**SUPPLIED TEXT**
───

Slow Cooker Mexican Shredded Chicken
Ditch the takeout menus and hello to hassle-free Mexican food! This Slow Cooker Mexican Shredded Chicken is endlessly customizable to your spice preference, and budget-friendly to boot.
Prep Time10 minutes mins
Cook Time5 hours hrs
Total Time5 hours hrs 10 minutes mins
Course: Cinco de Mayo, Dinner, Main Course
Cuisine: Cinco de Mayo
Servings: 8
Calories: 75kcal
Author: Susan Ensley
- 4 Boneless, Skinless Chicken Breasts 2-2 ½ lbs
- 2 tbs Taco Seasoning
- 1 c Taco Sauce
- ¼ c Chicken Broth
Place the chicken breasts, the taco seasoning, the chicken broth, and the taco sauce in a slow cooker. Adjust the chicken to ensure it's fully submerged in the liquid. Cover and cook on Low for 5 hours, or High for 3 hours.

───

**SUPPLIED INFORMATION**
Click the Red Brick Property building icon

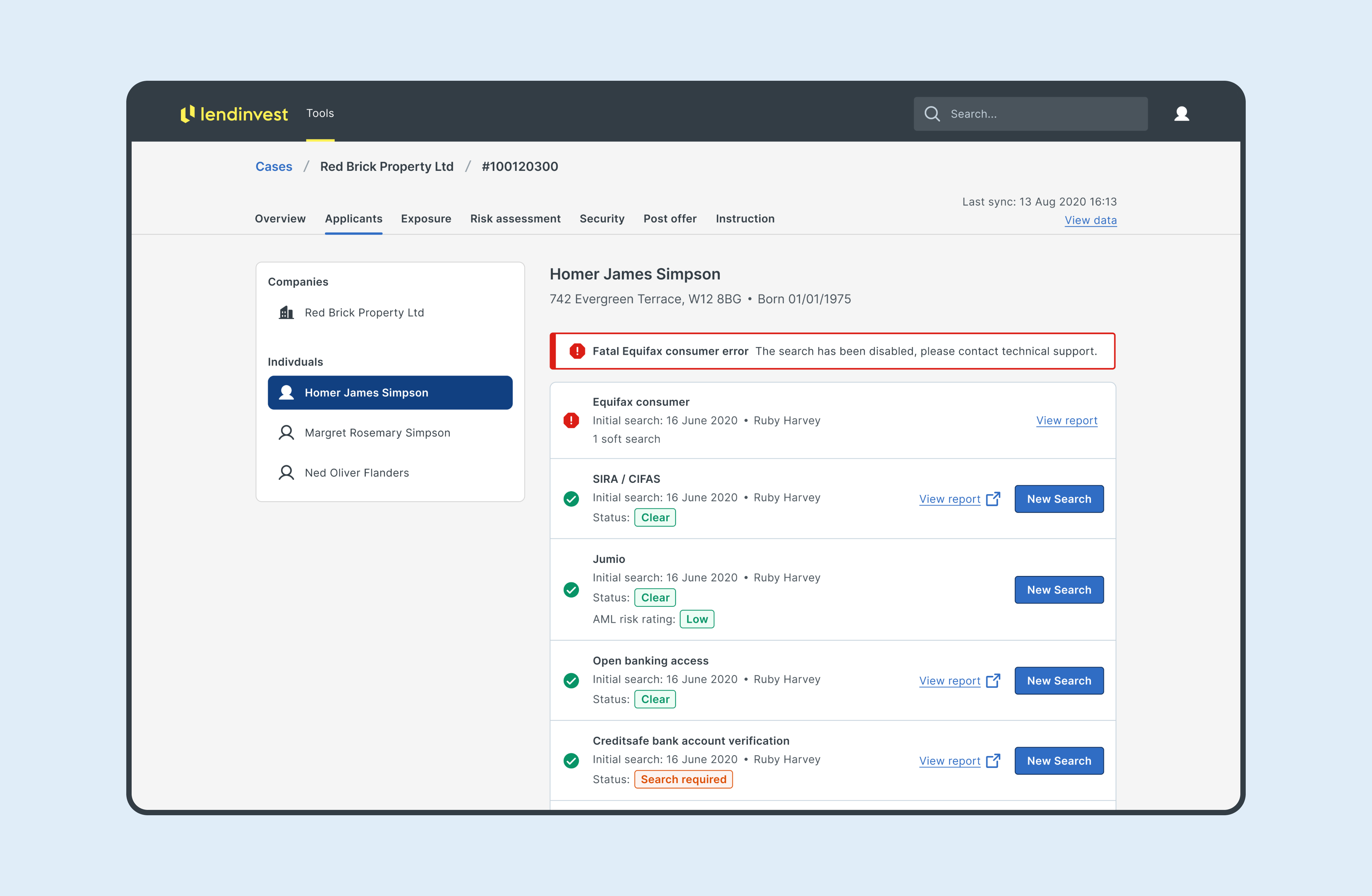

───

**PROBLEM DESCRIPTION**
According to the recipe, how long should the chicken cook on High? Answer from the recipe text only, not the data.

**OUTPUT OF THE EXERCISE**
3 hours.